Many organizations have sophisticated ways to improve repeatable work processes based on continuous improvement and total quality management (TQM) practices. However, the quickly shifting work processes of today make TQM difficult to achieve. As a result, organizations must find ways to ensure that learning is not forgotten as soon as a project is disbanded or changes occur. Unless executives exert some effort, daily pressures make it unlikely that lessons will filter into the organization. After all, team members are swamped with their own work and have few incentives to help when other teams ask for advice.

At Chrysler, product development teams capture lessons learned and translate them into suggested modifications to the product development process. Each team is expected to improve its own performance and to incorporate learning to enhance product development throughout the company. As the teams move through various stations, such as paint or interior design, they capture lessons and future possibilities based on scientific advances and direct them back to the specific station. As they progress through each station, teams submit suggestions for improvements to a panel of experts. Accepted suggestions become embedded in the work practices and processes of the specific department. As a result, when team members leave, their learning is not lost.

§ Data provided:
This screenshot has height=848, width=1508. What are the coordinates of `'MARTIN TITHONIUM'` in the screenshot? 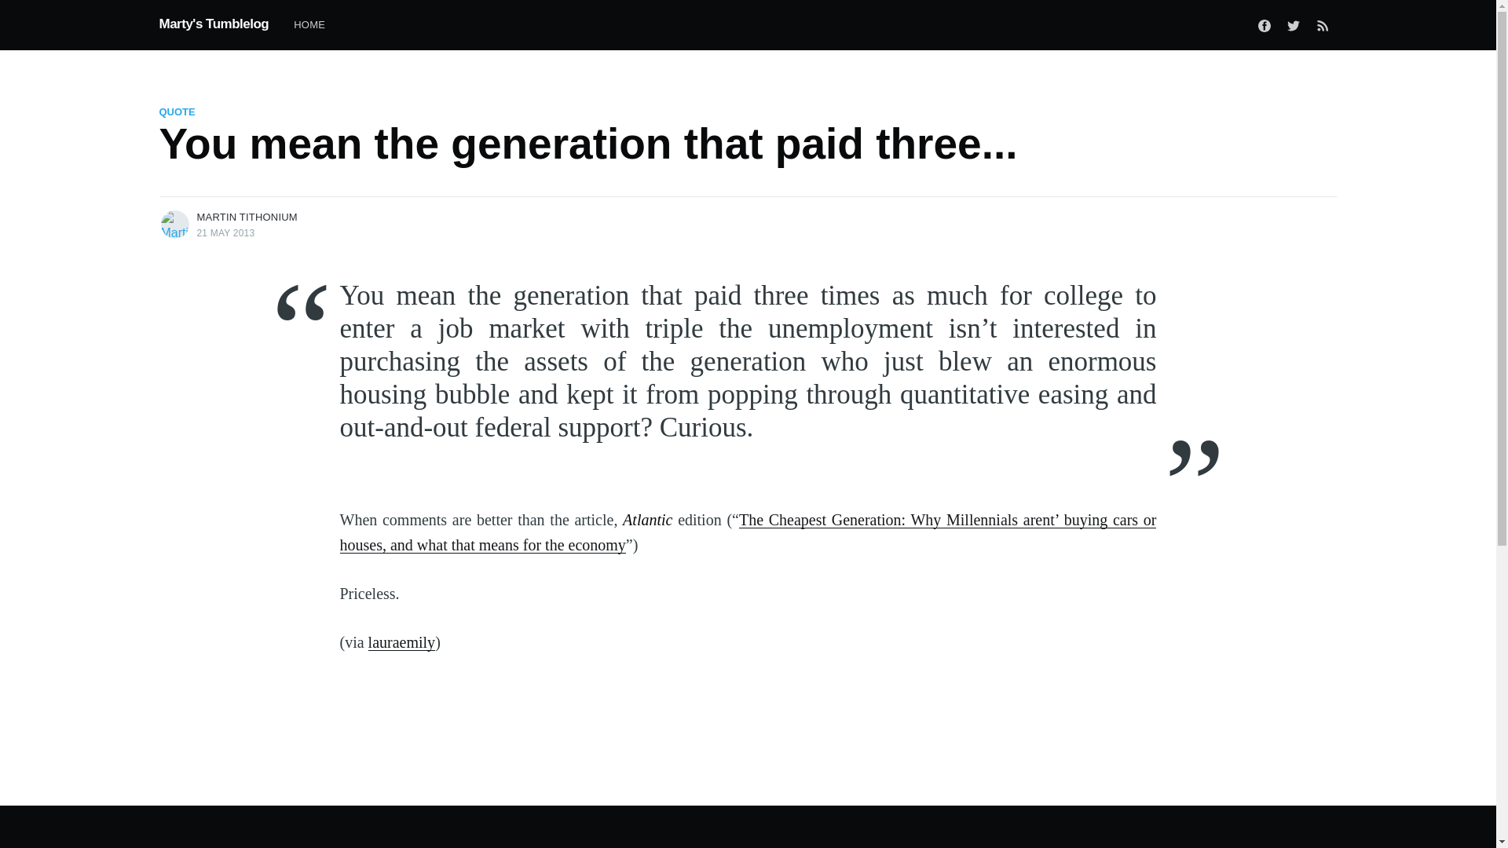 It's located at (245, 217).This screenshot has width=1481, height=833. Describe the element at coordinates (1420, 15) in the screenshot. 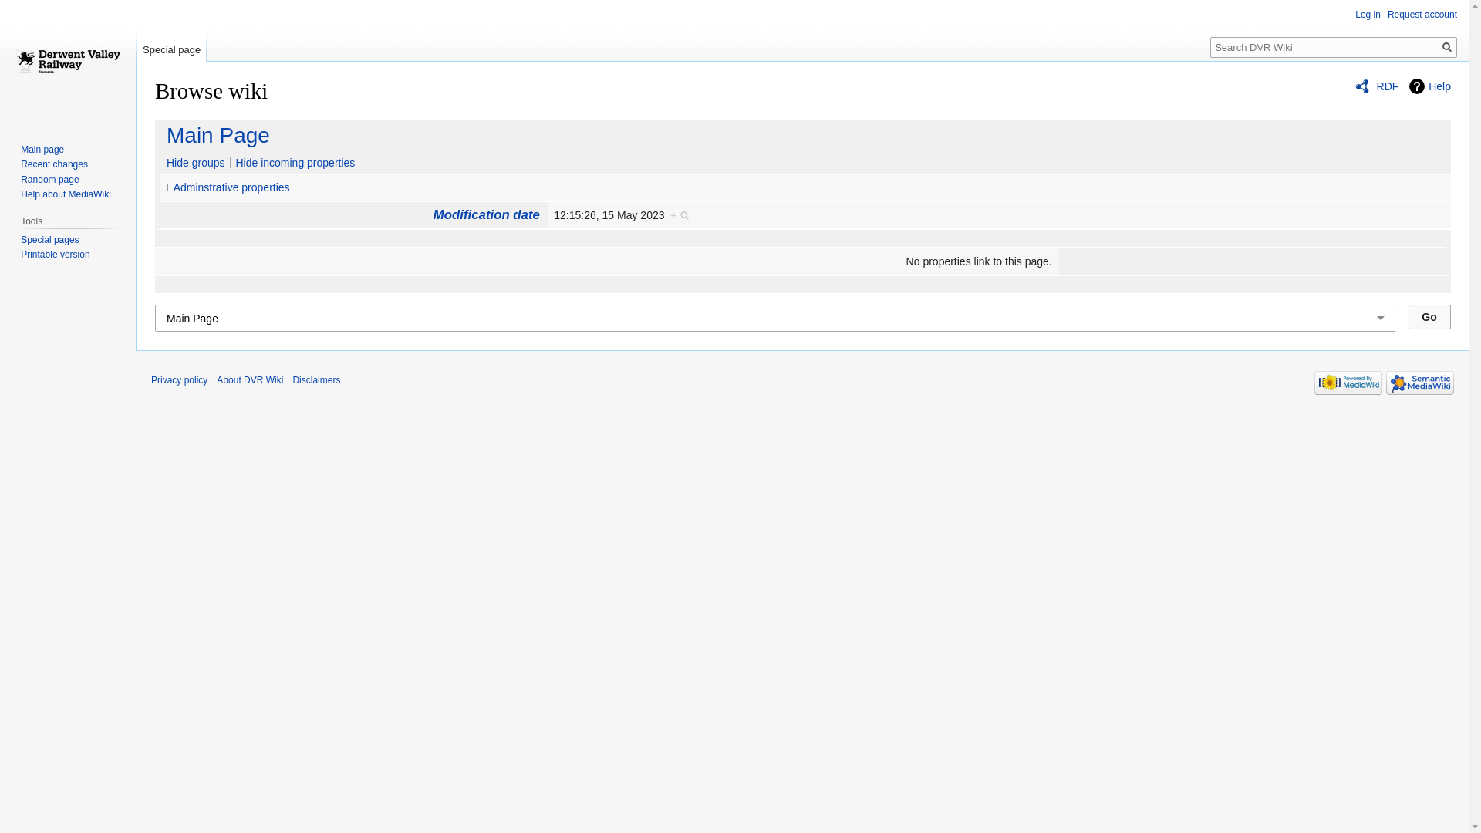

§ Exercise instructions: Rename "executives" as "senior leaders" and write out the stretch of the passage on organizational learning from "Many organizations have" through "ask for advice.". The lines above come from a separate source, unrelated to the passage on organizational learning.

§ Reply:
Many organizations have sophisticated ways to improve repeatable work processes based on continuous improvement and total quality management (TQM) practices. However, the quickly shifting work processes of today make TQM difficult to achieve. As a result, organizations must find ways to ensure that learning is not forgotten as soon as a project is disbanded or changes occur. Unless senior leaders exert some effort, daily pressures make it unlikely that lessons will filter into the organization. After all, team members are swamped with their own work and have few incentives to help when other teams ask for advice.